4) Otra información relevante es la de que la pieza de la destitución pide el alejamiento de Dilma de la Presidencia de la República, en razón de prácticas llamadas “pedaladas fiscales”1 y del uso de créditos adicionales, que son meras prácticas contables y administrativas y que jamás han sido juzgadas por el Congreso Nacional brasileño.
Esa es la verdad: Dilma es acusada por algo que aún ni siquiera ha sido juzgado por el Poder Legislativo brasileño (Diputados Federales y Senadores).
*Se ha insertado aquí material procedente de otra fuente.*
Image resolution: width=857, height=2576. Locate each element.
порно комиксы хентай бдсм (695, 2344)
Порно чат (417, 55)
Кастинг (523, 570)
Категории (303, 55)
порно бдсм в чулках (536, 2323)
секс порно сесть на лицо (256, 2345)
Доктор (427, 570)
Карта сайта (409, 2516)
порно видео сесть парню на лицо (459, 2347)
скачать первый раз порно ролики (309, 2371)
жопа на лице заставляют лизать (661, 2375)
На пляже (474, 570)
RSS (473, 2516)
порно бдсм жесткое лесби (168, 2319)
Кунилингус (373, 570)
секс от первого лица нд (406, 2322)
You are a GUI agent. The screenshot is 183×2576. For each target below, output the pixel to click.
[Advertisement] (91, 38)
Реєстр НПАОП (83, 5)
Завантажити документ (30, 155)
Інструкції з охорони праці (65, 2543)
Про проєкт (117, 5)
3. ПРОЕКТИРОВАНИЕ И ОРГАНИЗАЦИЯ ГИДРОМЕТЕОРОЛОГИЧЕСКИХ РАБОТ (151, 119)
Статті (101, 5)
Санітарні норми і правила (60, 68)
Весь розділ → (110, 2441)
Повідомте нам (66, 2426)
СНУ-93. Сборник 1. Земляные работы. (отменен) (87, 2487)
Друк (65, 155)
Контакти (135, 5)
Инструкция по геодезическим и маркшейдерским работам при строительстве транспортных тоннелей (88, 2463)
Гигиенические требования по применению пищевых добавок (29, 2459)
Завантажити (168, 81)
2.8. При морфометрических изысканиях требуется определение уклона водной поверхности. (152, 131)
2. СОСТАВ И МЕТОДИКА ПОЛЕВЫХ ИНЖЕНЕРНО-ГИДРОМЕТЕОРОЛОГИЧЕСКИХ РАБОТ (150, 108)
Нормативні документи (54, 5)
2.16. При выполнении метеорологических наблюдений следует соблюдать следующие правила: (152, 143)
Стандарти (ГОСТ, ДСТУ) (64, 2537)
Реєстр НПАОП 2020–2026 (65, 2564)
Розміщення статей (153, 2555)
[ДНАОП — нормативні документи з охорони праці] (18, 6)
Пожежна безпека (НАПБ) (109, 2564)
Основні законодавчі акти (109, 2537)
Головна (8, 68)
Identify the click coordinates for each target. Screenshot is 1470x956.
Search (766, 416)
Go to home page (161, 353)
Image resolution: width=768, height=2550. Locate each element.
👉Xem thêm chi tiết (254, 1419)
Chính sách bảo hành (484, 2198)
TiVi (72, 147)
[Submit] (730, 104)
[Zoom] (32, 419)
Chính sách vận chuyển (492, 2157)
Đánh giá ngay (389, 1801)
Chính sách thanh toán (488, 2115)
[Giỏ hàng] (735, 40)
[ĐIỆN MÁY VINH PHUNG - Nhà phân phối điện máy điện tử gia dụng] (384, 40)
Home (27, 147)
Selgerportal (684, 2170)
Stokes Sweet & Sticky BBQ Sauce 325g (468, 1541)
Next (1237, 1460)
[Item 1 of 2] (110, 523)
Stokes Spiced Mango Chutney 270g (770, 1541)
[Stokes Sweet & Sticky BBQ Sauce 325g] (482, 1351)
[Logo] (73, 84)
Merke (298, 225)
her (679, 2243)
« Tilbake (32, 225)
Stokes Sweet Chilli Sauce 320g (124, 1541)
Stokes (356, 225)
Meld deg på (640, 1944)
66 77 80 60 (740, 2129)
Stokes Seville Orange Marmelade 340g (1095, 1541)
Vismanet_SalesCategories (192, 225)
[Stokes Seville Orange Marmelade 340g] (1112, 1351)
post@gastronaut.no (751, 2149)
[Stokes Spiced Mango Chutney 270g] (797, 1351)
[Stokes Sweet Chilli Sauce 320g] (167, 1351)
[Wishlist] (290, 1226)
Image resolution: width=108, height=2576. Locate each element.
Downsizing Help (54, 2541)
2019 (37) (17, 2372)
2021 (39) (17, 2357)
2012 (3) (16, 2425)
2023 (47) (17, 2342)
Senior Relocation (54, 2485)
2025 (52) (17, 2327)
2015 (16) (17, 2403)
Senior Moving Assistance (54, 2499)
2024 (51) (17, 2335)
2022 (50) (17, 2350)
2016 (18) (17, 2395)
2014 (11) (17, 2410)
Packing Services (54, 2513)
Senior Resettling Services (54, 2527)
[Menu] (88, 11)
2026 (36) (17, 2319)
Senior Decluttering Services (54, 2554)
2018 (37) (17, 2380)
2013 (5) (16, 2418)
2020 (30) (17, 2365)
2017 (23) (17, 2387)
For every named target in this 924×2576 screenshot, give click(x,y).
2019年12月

Entonces, ¿cómo pueden derrocarla por dichas prácticas si estas ni siquiera han sido juzgadas?
Aunque las llamadas “pedaladas fiscales” fueran consideradas crimen de responsabilidad fiscal, y susceptibles a drásticas penas, los peritajes técnicos realizados concluyeron que Dilma Rousseff no tuvo responsabilidad directa por tales medidas contables.
5) Además, dichas prácticas son comunes y rutinarias en nuestro país, y no configuran cualquier tipo de crimen. Otros Presidentes de la República (Fernando Henrique Cardoso, por ejemplo, que es uno de los líderes del movimiento golpista que busca derrocar la presidenta Dilma) también han usado estos expedientes;
6) Además, 16 Gobernadores de estado (como es el caso de Geraldo Alckmin del PSDB, que apoya el Golpe de Estado contra la Presidenta Dilma) han hecho uso de dichas prácticas y nunca han sido acusados o juzgados por ello.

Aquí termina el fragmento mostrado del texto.